Realistic Modeling

Influences and requirements for monitoring of Diesel particulate filters without particle sensors

8. July 2016 | Engineering Service

On-Board Diagnosis (OBD) is tasked with detecting and reporting increased pollutant emissions caused by defective parts in the interest of a clean environment. This also applies to Diesel Particle Filters (DPF). Today, the primary information used for soot load control is DPF backpressure data. OBD also uses this information to monitor the condition of the DPF by analyzing the deviation between the current value and a model value. However, constant tightening of the legislative limits requires improved selectivity of the diagnoses, so that false failure detection can be excluded under all foreseeable conditions.
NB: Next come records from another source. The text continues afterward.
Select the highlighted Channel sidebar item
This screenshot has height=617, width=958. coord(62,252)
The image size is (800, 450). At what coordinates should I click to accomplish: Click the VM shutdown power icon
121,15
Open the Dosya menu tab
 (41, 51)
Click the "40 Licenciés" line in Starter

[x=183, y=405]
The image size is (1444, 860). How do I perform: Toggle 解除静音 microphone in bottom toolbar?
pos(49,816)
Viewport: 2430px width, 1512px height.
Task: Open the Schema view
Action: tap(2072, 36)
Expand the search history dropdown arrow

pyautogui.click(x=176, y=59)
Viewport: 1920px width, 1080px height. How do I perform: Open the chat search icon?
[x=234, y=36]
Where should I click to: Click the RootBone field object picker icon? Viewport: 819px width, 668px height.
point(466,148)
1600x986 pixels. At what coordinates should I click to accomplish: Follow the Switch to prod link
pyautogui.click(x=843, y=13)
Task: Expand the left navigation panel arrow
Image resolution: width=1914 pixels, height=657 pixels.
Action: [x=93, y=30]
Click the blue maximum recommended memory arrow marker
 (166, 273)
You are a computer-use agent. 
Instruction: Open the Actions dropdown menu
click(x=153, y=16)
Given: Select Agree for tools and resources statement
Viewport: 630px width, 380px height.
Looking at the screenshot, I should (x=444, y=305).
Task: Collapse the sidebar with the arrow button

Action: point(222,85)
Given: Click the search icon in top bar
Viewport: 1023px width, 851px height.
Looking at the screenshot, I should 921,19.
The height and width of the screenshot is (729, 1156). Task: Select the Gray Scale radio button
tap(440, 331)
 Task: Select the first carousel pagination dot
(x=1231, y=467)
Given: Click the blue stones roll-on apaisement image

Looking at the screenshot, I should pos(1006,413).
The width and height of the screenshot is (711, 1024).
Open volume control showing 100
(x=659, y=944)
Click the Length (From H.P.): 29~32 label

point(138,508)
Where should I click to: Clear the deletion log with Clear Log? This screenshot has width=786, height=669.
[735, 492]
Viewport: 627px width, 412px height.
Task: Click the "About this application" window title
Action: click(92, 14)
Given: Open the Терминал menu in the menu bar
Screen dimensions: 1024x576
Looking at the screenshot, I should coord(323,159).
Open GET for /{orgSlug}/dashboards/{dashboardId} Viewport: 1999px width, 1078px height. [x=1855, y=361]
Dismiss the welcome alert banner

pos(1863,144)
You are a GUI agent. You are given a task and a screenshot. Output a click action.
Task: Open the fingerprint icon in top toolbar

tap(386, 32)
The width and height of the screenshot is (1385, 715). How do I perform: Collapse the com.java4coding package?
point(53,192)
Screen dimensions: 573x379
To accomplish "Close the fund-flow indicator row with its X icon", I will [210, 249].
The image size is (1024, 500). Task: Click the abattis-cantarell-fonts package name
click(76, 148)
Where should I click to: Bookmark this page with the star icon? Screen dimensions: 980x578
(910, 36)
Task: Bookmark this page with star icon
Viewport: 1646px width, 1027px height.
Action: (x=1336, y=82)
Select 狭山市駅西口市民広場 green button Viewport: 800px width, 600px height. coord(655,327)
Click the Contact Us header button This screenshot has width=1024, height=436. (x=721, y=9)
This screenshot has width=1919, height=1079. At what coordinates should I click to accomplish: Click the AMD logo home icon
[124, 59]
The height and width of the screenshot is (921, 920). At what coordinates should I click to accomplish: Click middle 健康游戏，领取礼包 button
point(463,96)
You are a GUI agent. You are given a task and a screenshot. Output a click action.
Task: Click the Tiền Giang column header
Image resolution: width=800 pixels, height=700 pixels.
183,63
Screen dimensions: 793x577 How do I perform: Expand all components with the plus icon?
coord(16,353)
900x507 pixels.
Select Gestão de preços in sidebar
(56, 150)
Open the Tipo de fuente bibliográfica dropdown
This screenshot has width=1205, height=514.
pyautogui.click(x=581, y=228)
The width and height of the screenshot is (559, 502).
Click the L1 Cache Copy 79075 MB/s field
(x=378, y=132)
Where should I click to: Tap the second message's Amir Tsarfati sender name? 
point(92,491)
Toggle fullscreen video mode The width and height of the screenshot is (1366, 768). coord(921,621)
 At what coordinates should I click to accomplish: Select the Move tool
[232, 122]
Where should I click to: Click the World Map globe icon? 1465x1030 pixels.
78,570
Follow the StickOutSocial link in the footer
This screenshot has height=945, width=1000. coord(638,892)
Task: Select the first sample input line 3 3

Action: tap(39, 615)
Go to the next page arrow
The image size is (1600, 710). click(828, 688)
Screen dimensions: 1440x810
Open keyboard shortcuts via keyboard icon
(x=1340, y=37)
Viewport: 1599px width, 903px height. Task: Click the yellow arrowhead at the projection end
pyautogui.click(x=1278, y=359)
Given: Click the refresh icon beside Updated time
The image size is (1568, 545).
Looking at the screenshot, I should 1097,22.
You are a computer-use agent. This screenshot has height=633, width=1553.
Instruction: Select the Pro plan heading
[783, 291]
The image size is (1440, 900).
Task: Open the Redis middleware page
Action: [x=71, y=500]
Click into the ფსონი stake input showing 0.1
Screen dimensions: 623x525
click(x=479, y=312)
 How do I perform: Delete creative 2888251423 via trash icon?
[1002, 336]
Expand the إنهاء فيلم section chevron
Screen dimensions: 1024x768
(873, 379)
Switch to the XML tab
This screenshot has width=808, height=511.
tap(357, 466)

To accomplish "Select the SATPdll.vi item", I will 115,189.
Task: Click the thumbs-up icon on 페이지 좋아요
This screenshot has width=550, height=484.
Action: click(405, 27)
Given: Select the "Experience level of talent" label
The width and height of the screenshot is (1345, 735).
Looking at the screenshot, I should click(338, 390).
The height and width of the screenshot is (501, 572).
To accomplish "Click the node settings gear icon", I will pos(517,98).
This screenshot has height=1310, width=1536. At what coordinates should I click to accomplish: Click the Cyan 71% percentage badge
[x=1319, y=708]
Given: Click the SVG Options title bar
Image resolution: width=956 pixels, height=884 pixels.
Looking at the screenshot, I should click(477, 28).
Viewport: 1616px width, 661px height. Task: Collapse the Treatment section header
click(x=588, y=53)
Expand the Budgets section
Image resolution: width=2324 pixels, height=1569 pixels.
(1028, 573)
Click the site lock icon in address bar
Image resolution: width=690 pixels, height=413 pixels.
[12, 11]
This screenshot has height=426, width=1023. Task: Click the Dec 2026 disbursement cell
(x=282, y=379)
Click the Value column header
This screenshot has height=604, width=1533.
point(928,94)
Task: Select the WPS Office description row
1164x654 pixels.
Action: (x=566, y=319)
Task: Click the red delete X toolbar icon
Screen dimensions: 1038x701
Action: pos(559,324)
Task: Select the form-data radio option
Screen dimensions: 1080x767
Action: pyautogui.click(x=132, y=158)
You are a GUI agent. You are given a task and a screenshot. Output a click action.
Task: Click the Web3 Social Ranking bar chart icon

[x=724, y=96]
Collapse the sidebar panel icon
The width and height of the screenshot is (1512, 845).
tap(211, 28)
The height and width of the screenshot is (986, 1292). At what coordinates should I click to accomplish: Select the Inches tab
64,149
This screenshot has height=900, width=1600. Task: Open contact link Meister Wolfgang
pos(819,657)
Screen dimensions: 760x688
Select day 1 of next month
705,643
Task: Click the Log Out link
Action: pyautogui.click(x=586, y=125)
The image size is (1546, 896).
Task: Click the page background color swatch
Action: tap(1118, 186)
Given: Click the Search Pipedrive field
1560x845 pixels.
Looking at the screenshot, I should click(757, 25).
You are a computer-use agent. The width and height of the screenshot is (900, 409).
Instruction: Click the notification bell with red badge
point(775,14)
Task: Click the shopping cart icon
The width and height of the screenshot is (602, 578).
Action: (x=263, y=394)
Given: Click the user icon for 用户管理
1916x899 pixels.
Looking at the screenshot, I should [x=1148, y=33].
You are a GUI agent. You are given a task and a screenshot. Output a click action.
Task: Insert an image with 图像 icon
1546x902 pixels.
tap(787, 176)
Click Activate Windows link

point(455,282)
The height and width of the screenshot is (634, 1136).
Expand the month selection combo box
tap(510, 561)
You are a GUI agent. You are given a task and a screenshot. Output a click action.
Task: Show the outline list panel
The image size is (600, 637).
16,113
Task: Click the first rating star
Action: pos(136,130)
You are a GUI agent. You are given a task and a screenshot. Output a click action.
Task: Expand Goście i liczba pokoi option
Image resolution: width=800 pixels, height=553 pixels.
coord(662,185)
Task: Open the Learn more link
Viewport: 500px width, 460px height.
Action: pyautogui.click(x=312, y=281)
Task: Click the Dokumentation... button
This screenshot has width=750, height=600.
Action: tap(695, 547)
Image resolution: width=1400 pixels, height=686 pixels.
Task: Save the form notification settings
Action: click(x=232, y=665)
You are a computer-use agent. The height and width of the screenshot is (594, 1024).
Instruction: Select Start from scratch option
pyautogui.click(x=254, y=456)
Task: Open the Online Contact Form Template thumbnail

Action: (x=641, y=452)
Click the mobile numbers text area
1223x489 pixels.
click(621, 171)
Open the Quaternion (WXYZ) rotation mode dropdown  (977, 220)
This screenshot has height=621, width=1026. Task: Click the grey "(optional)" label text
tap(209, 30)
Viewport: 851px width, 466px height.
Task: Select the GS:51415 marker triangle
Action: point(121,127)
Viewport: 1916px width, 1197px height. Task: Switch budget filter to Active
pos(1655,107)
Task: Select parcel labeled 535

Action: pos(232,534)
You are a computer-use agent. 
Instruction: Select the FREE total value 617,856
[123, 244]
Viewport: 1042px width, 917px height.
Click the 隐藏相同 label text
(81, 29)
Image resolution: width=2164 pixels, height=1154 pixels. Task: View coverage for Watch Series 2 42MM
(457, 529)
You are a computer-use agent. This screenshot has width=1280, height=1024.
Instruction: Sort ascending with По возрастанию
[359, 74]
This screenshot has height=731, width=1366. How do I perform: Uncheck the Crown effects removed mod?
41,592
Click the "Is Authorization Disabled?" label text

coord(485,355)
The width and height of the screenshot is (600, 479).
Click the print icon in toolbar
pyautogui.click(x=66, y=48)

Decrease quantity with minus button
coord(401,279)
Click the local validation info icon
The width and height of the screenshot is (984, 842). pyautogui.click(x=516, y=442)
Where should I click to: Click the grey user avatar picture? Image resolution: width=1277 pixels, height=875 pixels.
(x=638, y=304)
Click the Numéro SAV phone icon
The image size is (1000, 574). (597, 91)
Therefore, it’s important to examine whether the backpressure strategy can still be robustly implemented in light of the upcoming, much stricter OBD particle limits.

The goal, here, is to avoid an additional particle sensor, since this would involve additional costs and, therefore, be an unattractive option. FEV has studied this issue over an extensive series of measurements and sees continued potential for the backpressure strategy, provided that a few boundary conditions can be fulfilled.

Modeled Comparison Value

“Assuming that an error has to be detected when emissions exceed 12 mg/km in the test cycle, this means that, for raw particulate emissions of 40 mg/km, a reduction in efficiency under 70% has to be detected,” explains Markus Netterscheid, development engineer at FEV. Experts have calculated this modeled comparison value on the basis of characteristic DPF features, including mass flow, pressure, and temperature, for various volume flows. Since all of the involved sensors and models are not perfect in reality, real measurements may deviate from the correct values. In unfavorable combinations, these deviations may trigger a false failure detection.

>> AS A RESULT OF AN EXTENSIVE SERIES OF MEASUREMENTS, FEV SEES CONTINUED POTENTIAL FOR THE BACKPRESSURE STRATEGY, TO ASSURE ROBUST MONITORING OF THE DPF WITHOUT AN ADDITIONAL PARTICLE SENSOR

DPF

Distribution of the simulated diagnosis results

Robust Diagnosis

Monte Carlo methods enable to determine the influence of these deviations on the diagnosis. To this end, FEV has developed an evaluation process that uses a simplified diagnostic model on real vehicle data or generated data that has been assigned random deviations. This process takes into account tolerances in backpressure, ambient pressure, mass flow, temperature, and shortcomings of the model. The necessary robustness is defined through the difference between the average and the error threshold, which can be expressed in standard deviations (s). The difference necessary for a robust diagnosis results from the requirements and the boundary conditions of the diagnosis. Here, a false failure rate of one misdetection per 10,000 vehicles is acceptable.

The results of the study are promising, indicating that robust monitoring of the DPF is possible without additional particle sensors, provided the tolerances are with the defined limits. In this context, it is important that the defined driving conditions be sufficiently frequent.